**Angezeigter Text:**

Die Zerstörung des Kachowka-Staudamms im Süden der Ukraine hat Russland nach Erkenntnissen britischer Geheimdienste veranlasst, große Truppenkontingente an andere Frontabschnitte zu verlegen. Russland rechne am Fluss Dnipro wegen der Überschwemmungen wohl nicht mehr mit einem ukrainischen Angriff, hieß es in London. In der russischen Grenzregion Belgorod gab es durch Beschuss erneut Verletzte.
Die russischen Einheiten, die bisher am östlichen Ufer des Flusses Dnipro stationiert waren, verstärken nach Erkenntnissen aus London nun die Abschnitte im Gebiet Saporischschja und bei Bachmut im Osten. „Darunter sind womöglich Tausende Soldaten der 49. Armee, inklusive der 34. motorisierten Brigade, sowie der Luftlandetruppen und Marineinfanterieeinheiten“, hieß es im täglichen Geheimdienst-Update der Briten weiter.
Der ukrainische Rettungsstab teilte auf seinem Telegram-Kanal mit, der Wasserstand nahe der südukrainischen Stadt Cherson habe sich fast normalisiert. Auf der ukrainisch kontrollierten Seite des Flusses Dnipro wurden bislang 17 Todesopfer gemeldet, auf der von Russland besetzten 35. Trotz des Wasserrückgangs stehen laut den ukrainischen Behörden im gesamten Flutgebiet noch 22 Siedlungen unter Wasser.
Der Kreml führt Sicherheitsprobleme dafür an, dass Vertreter der Vereinten Nationen nicht in die von Russland besetzte Flutregion südlich des zerstörten Kachowka-Staudamms in der Ukraine gelassen werden. „Das ist alles sehr schwer. Es ist schwer, ihre Sicherheit zu gewährleisten und viele andere Nuancen“, sagte Kremlsprecher Dmitri Peskow der Nachrichtenagentur Interfax zufolge. Die Schuld dafür schob er zugleich Kiew zu.
Es sei sehr schwierig, von ukrainischer Seite auf das von Moskau kontrollierte Dnipro-Ufer zu kommen. „Da gibt es ständigen Beschuss, ständige Provokationen, es werden zivile Objekte, Menschen und Bevölkerung beschossen. Leute sterben.“ Zuvor hatten die Vereinten Nationen beklagt, keinen Zugang zu den russisch besetzten Überschwemmungsgebieten zu bekommen.

**Deine Aufgabe:** Schreib aus dem angezeigten Text genau den Abschnitt ab, der mit „Die Zerstörung des“ anfängt und mit „der Briten weiter.“ aufhört.

**Erfasste Daten:**
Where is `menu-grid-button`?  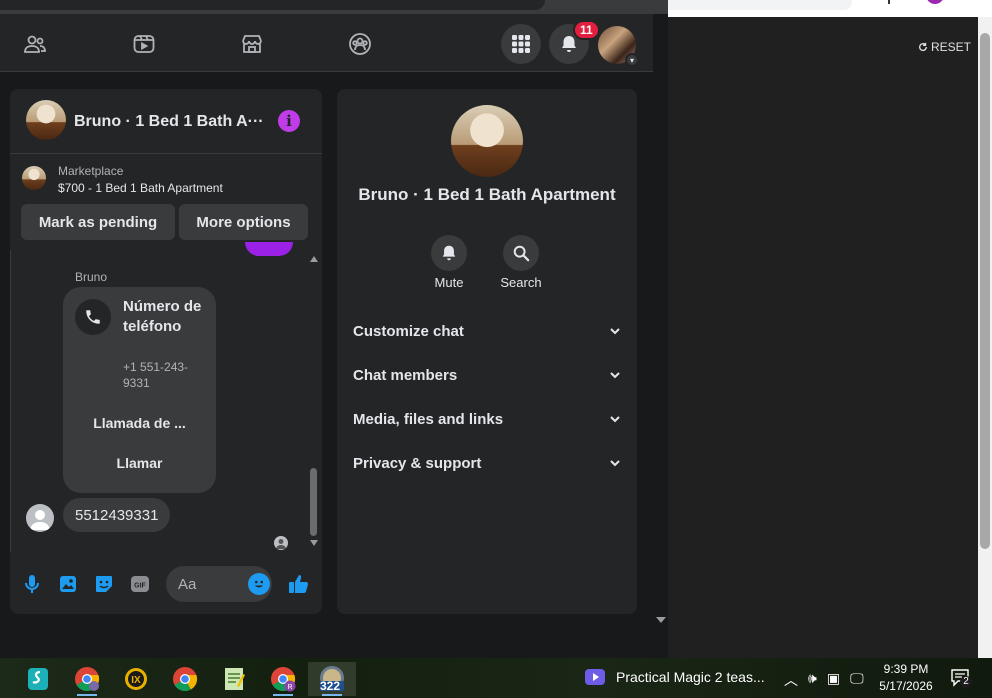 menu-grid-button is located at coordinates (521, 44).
---
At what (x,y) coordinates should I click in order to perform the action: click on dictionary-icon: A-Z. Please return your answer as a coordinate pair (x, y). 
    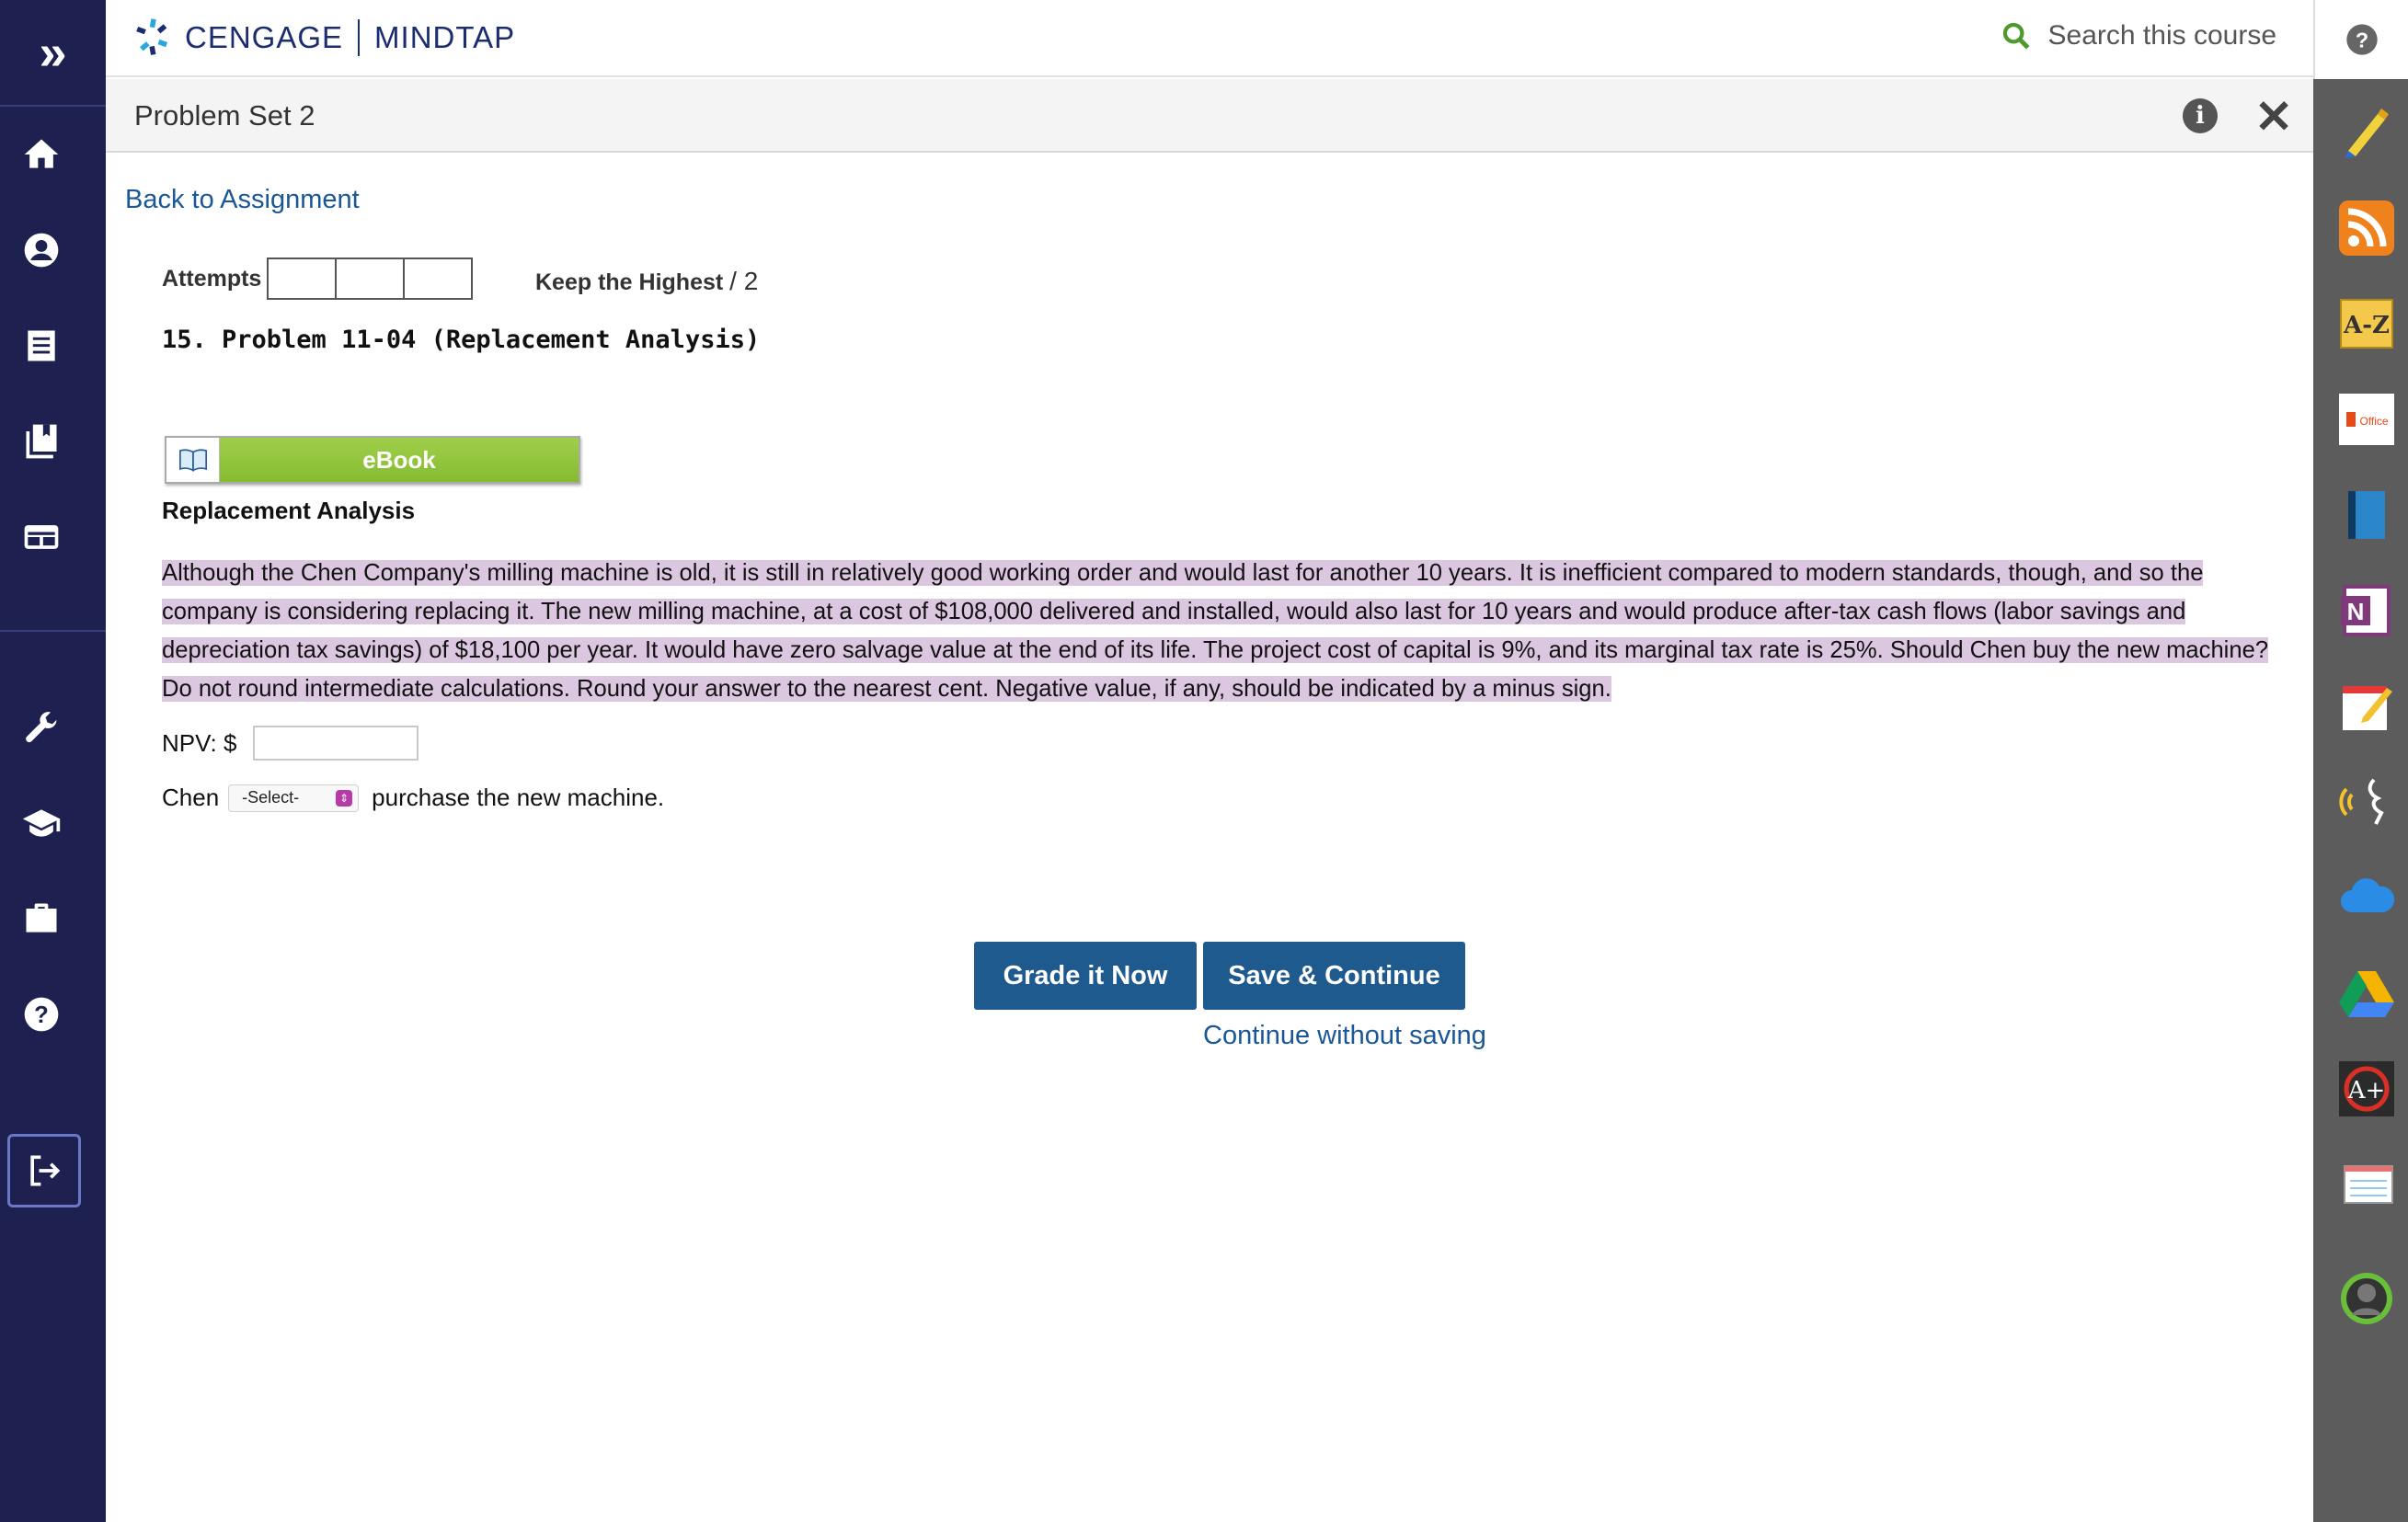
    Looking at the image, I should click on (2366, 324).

**Ergebnis der Übung:**
Die Zerstörung des Kachowka-Staudamms im Süden der Ukraine hat Russland nach Erkenntnissen britischer Geheimdienste veranlasst, große Truppenkontingente an andere Frontabschnitte zu verlegen. Russland rechne am Fluss Dnipro wegen der Überschwemmungen wohl nicht mehr mit einem ukrainischen Angriff, hieß es in London. In der russischen Grenzregion Belgorod gab es durch Beschuss erneut Verletzte.
Die russischen Einheiten, die bisher am östlichen Ufer des Flusses Dnipro stationiert waren, verstärken nach Erkenntnissen aus London nun die Abschnitte im Gebiet Saporischschja und bei Bachmut im Osten. „Darunter sind womöglich Tausende Soldaten der 49. Armee, inklusive der 34. motorisierten Brigade, sowie der Luftlandetruppen und Marineinfanterieeinheiten“, hieß es im täglichen Geheimdienst-Update der Briten weiter.